Every line that contains "This" must be located and copied from the data.

(Data items)

=== Begin Enclosure ===

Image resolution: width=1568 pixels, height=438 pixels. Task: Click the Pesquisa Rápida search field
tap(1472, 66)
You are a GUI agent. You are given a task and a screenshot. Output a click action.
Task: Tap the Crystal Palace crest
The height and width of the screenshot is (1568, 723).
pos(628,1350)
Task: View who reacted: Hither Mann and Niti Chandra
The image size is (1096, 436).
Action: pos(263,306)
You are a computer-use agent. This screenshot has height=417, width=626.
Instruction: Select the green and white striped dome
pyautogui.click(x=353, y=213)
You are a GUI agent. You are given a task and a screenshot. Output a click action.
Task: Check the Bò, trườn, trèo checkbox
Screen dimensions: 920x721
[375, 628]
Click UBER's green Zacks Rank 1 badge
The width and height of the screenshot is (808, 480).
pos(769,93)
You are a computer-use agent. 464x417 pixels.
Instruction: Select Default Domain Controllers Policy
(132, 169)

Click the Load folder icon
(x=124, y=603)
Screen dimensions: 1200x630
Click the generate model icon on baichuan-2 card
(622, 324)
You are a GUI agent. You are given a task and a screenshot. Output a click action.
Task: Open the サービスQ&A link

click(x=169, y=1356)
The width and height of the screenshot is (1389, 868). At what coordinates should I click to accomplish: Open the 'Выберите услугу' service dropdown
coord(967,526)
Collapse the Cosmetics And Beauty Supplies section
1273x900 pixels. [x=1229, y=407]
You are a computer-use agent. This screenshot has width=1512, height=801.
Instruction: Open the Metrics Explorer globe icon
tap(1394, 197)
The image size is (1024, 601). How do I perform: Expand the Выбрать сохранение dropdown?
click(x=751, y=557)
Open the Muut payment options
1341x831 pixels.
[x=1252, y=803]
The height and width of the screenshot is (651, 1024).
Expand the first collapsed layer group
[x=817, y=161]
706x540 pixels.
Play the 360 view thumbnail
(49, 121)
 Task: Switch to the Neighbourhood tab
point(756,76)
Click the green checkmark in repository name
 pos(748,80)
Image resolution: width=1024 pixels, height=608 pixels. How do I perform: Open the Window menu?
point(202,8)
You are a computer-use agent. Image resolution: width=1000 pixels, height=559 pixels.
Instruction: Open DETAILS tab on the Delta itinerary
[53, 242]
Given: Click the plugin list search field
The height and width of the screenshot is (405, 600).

=== End Enclosure ===

ANSWER SPACE:
You are a computer-use agent. This screenshot has height=417, width=626.
You are a computer-use agent. This screenshot has width=1512, height=801.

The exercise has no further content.